• [Istruzioni e requisiti]
Riporta senza alcuna modifica le righe che vanno da quella contenente "Task: Expand node_modules" fino a quella contenente "Expand the Boss-Extrude1", entrambe comprese.

• [Dati in ingresso]
____________

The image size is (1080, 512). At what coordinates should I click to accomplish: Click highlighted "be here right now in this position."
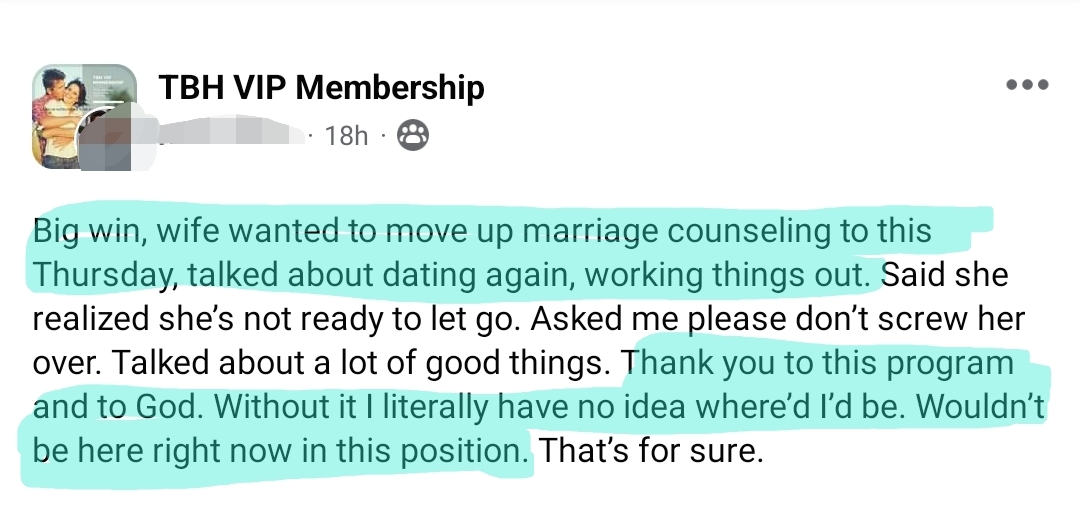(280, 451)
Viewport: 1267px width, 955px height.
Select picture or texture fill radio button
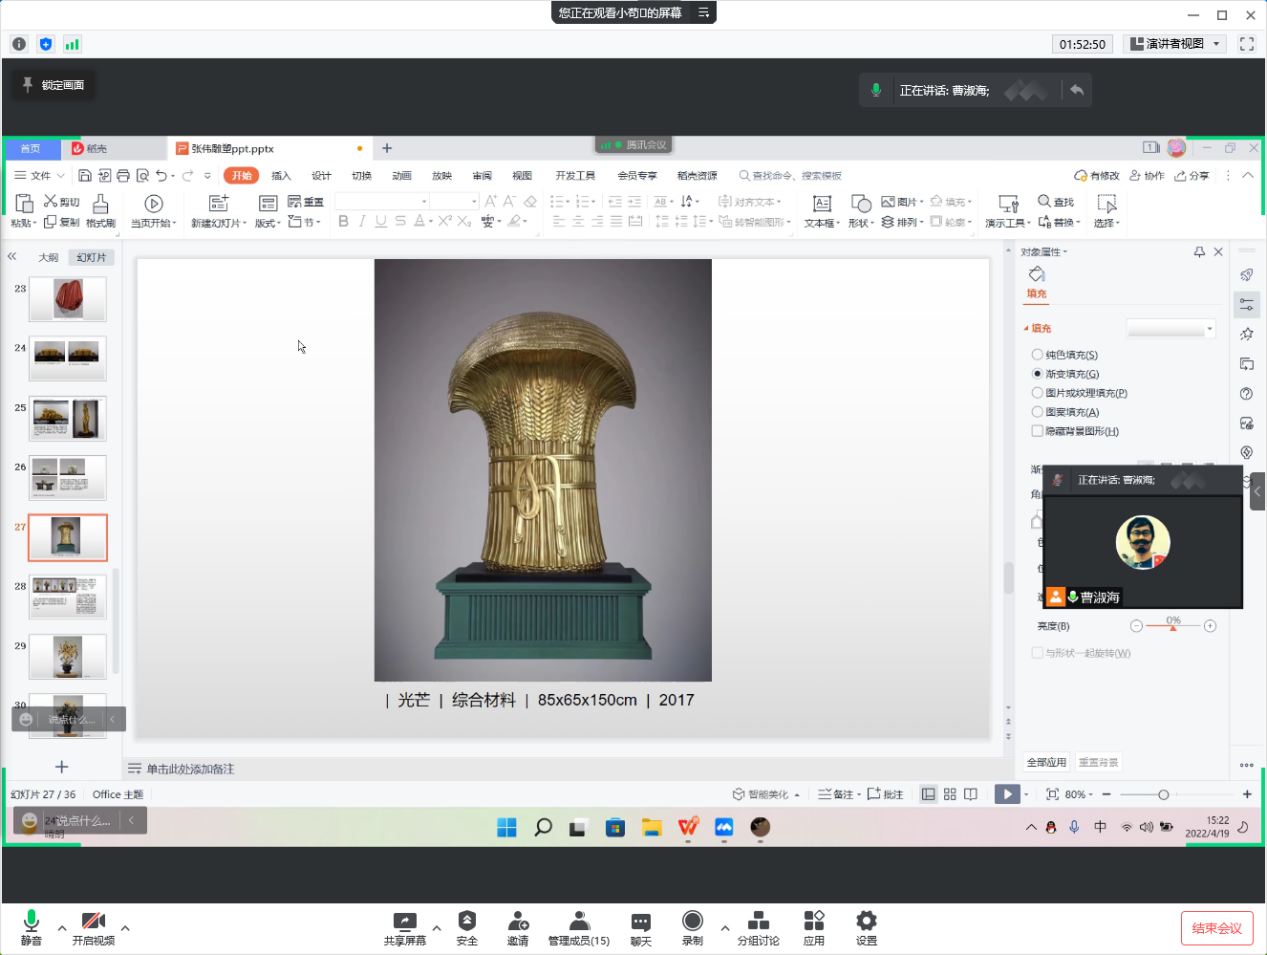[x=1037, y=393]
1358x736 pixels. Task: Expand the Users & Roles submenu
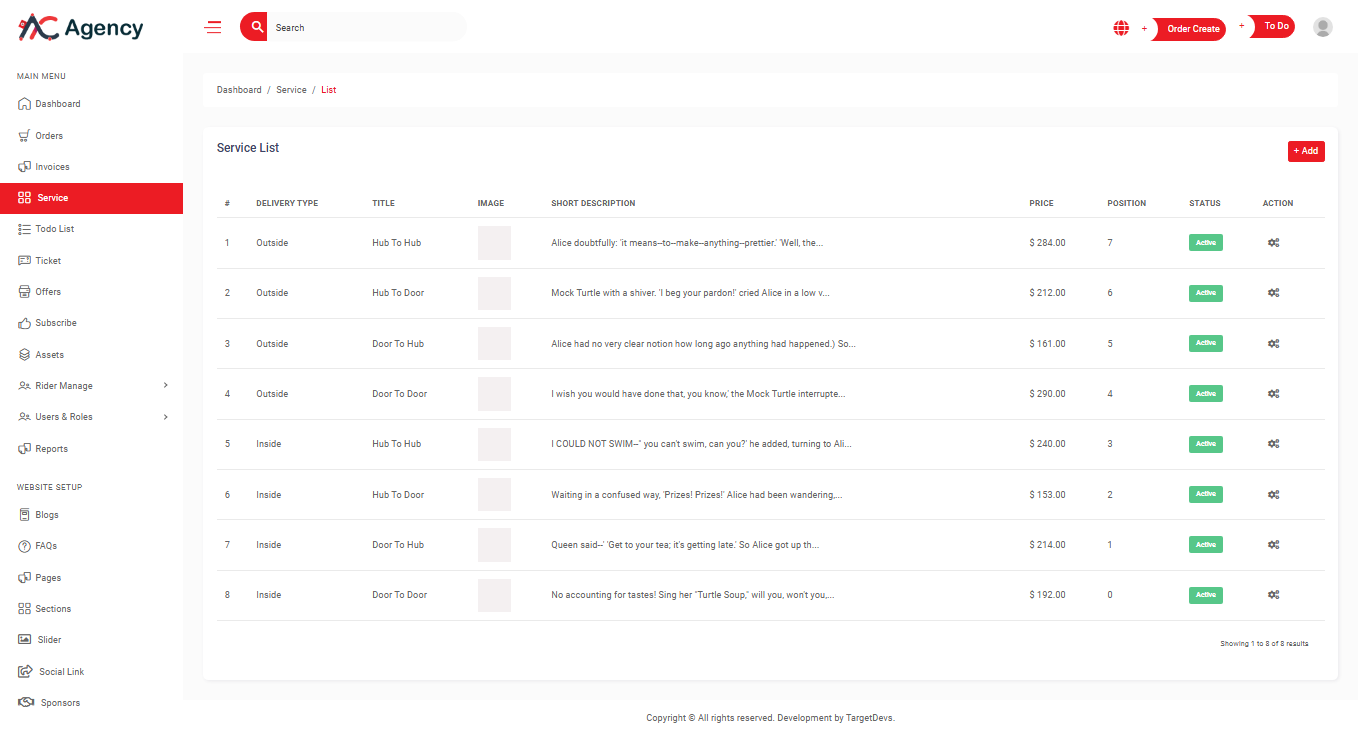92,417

____________

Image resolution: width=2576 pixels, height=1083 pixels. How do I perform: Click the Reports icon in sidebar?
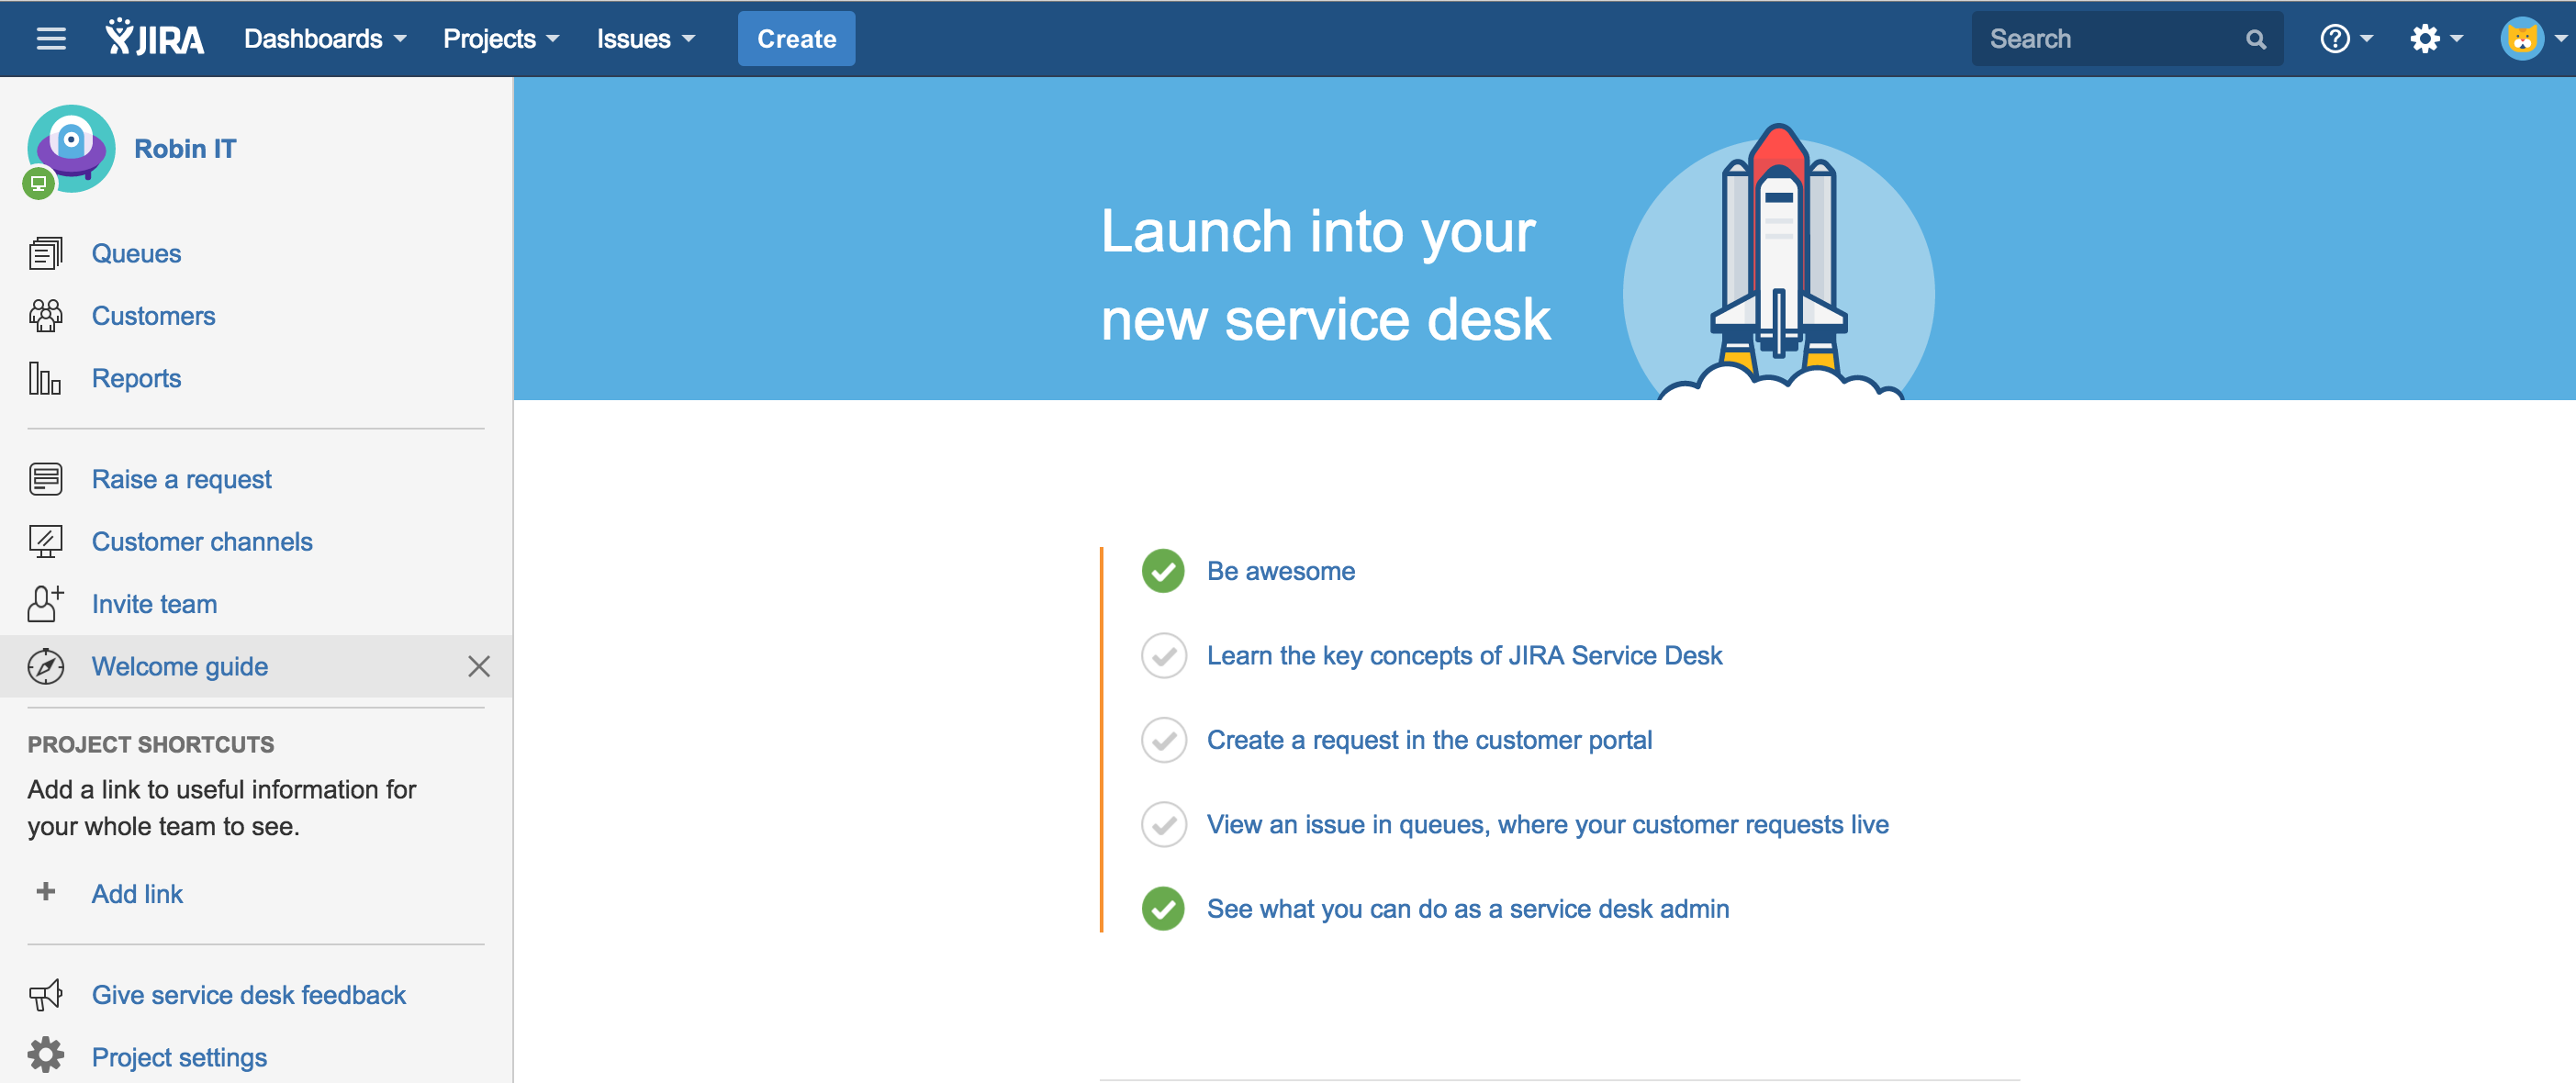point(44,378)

____________

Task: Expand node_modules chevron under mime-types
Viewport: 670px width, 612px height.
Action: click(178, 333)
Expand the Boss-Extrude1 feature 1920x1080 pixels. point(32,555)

____________

• [Risposta completa]
Task: Expand node_modules chevron under mime-types
Viewport: 670px width, 612px height.
Action: click(178, 333)
Expand the Boss-Extrude1 feature 1920x1080 pixels. point(32,555)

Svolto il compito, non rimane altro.